▶ **Text extract**
§ §
Legal system of Norfolk Island is based on English common law and the laws of Australia.

Norfolk Island is an external territory of Australia, governed in accordance with the Norfolk Island Act 1979. In 2015, changes were made to the legal and administrative mechanisms of Norfolk Island.

Since July 1, 2016, the rules for registering commercial enterprises that apply on the mainland have been applied on Norfolk Island.

Company registration is administered by the Australian Securities and Investments Commission (ASIC).

Types of entity in Norfolk

The main organizational and legal forms of companies on Norfolk Island (in accordance with the Companies Act 1985) are:

  • Company limited by guarantee;
  • Company limited by shares;
  • Company limited both by shares and by guarantee;
  • Unlimited company/.

Registration

Company name

In Norfolk, the following requirements apply to company names:

  • the name of a limited liability company must include the word “Limited” or the abbreviation “Ltd.” at the end of the name;
  • the name of a private company must include the word “Proprietary” or the abbreviation “Pty.” immediately before the word “Limited” or the abbreviation “Ltd.” or, in the case of an unlimited liability company, at the end of the name.

Company Registration in Norfolk

1. Verification and selection of an acceptable company name and structure.

The company name can be registered with the Australian Securities and Investments Commission.

2. Payment for services.
§ §
▶ **Dataset excerpts**
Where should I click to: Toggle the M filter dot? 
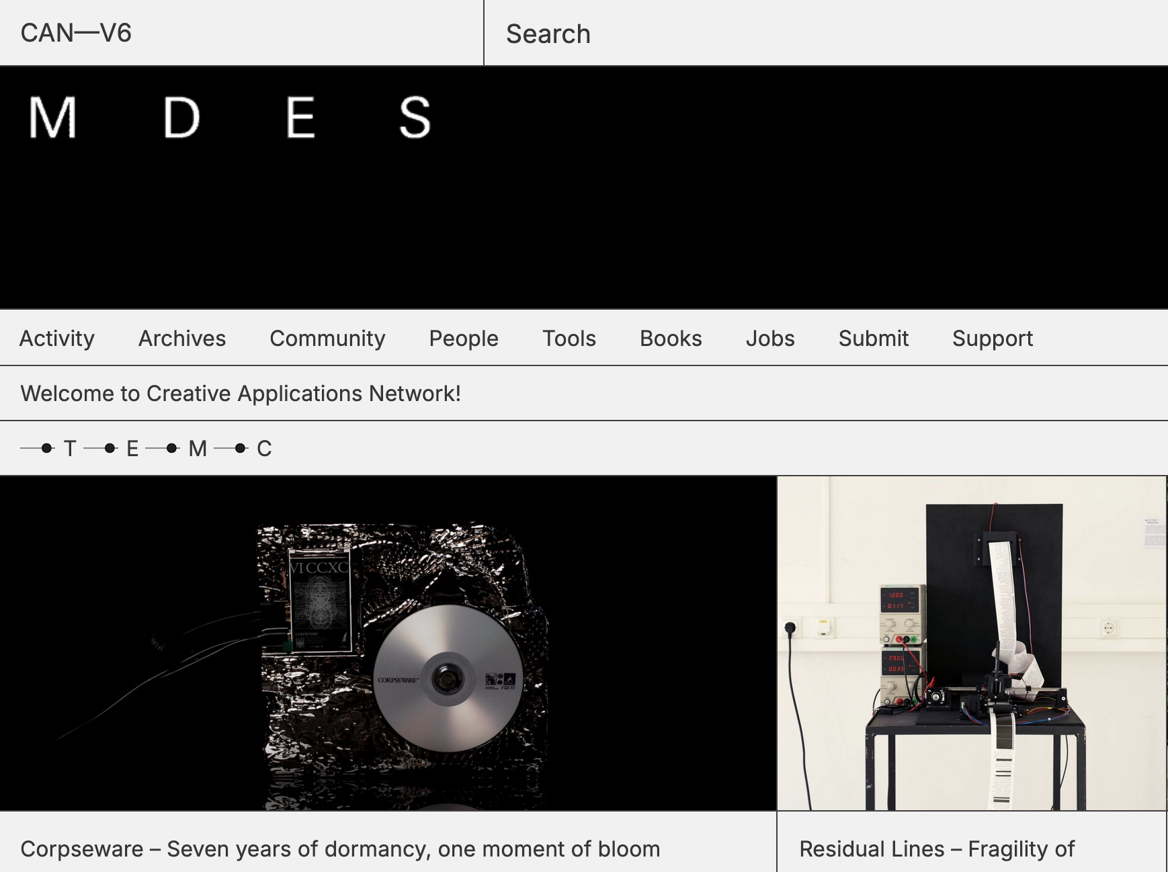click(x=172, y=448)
§ §
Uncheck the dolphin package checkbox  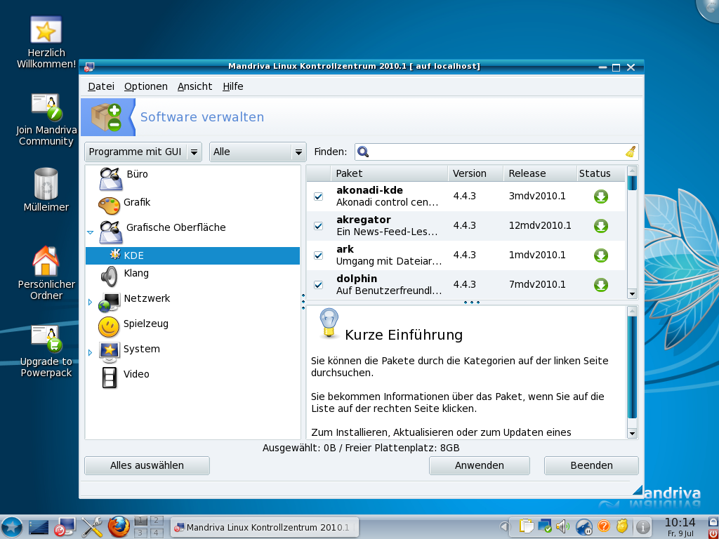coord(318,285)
§ §
▶ **What is asked**
(A) In the text on Norfolk Island company registration, rewrite the part that opens with the words containing "Since July 1, 2016, the" and closes with "Investments Commission (ASIC).", putting "businesses" in place of "commercial enterprises".
(B) According to the text on Norfolk Island company registration, which body administers company registration?

▶ **Results for each task**
(A)
Since July 1, 2016, the rules for registering businesses that apply on the mainland have been applied on Norfolk Island.

Company registration is administered by the Australian Securities and Investments Commission (ASIC).

(B) The Australian Securities and Investments Commission (ASIC).